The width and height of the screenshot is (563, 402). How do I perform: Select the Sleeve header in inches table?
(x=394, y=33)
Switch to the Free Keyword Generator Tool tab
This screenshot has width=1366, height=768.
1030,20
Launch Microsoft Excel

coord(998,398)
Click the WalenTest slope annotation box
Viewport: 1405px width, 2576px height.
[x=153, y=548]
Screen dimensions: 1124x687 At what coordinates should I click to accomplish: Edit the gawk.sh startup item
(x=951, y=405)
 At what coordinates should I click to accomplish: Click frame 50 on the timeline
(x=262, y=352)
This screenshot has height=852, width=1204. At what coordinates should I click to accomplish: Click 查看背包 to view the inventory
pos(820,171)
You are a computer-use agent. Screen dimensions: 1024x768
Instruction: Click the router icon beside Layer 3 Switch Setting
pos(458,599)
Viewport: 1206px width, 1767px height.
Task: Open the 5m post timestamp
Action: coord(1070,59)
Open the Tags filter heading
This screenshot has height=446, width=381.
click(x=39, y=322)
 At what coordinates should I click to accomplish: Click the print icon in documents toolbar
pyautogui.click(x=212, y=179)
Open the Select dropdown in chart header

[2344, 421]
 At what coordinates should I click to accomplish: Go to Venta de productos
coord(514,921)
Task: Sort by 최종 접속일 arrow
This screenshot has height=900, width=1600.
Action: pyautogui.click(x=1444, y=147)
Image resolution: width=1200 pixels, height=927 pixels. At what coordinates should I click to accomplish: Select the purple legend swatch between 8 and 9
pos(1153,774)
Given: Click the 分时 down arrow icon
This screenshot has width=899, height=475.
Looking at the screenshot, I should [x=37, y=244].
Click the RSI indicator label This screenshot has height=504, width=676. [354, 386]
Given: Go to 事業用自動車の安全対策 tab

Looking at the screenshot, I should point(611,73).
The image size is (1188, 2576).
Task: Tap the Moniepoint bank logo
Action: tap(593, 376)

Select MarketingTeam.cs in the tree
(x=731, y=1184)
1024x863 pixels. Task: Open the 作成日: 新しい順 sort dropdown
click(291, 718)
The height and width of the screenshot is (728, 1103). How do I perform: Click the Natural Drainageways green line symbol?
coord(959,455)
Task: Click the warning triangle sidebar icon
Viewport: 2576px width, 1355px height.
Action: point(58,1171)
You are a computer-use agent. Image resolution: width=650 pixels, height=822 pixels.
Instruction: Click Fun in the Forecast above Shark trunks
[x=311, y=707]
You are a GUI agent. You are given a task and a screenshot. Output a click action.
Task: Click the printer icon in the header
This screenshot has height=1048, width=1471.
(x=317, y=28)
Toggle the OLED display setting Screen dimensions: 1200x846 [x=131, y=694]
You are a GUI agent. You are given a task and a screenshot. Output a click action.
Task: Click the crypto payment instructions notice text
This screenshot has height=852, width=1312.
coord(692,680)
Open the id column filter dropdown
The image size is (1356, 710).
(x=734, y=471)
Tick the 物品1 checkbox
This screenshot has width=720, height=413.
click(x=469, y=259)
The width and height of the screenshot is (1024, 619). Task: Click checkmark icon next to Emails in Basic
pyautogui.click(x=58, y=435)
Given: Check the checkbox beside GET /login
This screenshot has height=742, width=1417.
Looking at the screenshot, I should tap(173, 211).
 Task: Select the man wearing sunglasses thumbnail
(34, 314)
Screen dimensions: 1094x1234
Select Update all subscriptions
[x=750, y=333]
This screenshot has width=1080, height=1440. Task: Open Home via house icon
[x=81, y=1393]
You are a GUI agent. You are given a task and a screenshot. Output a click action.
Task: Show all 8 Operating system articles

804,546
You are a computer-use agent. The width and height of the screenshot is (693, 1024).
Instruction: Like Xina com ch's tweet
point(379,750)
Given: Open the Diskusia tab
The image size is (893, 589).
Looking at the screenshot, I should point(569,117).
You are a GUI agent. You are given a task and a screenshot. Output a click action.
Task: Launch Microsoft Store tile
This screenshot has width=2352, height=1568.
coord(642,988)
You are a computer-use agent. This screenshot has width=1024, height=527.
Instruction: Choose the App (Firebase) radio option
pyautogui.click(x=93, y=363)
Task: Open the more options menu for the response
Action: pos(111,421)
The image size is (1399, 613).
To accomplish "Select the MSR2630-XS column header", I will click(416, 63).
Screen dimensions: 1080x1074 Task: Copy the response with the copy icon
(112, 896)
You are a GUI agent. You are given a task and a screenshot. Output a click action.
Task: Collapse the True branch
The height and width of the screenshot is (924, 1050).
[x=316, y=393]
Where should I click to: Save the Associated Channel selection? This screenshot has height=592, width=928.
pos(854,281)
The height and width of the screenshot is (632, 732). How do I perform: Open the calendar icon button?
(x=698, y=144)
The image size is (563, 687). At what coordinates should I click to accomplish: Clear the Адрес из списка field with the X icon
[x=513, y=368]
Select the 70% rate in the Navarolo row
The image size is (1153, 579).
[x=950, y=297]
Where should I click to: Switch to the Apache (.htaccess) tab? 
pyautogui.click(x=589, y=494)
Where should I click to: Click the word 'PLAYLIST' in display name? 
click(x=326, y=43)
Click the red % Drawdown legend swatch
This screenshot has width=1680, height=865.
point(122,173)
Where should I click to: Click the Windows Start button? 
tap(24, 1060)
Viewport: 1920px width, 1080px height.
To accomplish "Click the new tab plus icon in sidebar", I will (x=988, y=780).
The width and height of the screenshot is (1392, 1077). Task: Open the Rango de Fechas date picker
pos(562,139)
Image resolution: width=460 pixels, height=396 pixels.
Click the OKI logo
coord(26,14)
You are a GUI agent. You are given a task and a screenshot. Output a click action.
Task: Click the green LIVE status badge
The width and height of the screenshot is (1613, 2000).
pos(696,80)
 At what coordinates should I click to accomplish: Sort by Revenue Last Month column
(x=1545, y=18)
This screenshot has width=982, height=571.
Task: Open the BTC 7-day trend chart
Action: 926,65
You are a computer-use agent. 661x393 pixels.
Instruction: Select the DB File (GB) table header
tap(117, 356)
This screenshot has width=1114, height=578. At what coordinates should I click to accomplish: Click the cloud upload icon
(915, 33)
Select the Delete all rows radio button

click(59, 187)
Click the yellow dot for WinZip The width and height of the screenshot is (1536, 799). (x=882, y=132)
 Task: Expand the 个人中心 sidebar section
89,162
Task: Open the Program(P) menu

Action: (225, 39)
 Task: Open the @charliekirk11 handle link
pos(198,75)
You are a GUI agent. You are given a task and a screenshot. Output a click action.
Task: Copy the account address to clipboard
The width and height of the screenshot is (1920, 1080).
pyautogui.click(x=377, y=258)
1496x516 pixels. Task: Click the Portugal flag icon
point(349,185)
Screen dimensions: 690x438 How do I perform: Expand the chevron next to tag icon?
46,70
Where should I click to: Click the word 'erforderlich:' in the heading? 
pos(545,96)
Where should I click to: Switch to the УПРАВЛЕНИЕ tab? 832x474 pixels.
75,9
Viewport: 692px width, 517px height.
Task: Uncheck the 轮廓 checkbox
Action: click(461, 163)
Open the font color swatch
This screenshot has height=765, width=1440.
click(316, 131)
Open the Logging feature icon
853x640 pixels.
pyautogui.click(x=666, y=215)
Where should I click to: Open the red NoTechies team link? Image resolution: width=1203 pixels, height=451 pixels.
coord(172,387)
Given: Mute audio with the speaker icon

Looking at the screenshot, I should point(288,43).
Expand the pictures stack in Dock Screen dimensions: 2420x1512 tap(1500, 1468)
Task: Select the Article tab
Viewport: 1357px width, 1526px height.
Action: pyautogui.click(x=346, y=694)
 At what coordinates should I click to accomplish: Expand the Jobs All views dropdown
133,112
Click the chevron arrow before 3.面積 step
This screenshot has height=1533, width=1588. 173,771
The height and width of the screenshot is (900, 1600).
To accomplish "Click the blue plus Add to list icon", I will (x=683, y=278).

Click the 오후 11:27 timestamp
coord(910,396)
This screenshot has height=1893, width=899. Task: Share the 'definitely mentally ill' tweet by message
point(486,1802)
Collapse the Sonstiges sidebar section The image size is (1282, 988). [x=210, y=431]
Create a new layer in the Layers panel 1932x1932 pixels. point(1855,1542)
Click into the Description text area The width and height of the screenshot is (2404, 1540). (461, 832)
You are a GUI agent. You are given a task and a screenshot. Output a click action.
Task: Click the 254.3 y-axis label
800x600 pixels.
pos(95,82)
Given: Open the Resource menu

• Work required: Write out the lines starting at the one containing "You are a computer-use agent. The" and ending at the one containing "coord(642,988)", copying each exactly.

• Response to this exercise:
You are a computer-use agent. The width and height of the screenshot is (693, 1024).
Instruction: Like Xina com ch's tweet
point(379,750)
Given: Open the Diskusia tab
The image size is (893, 589).
Looking at the screenshot, I should point(569,117).
You are a GUI agent. You are given a task and a screenshot. Output a click action.
Task: Launch Microsoft Store tile
This screenshot has width=2352, height=1568.
coord(642,988)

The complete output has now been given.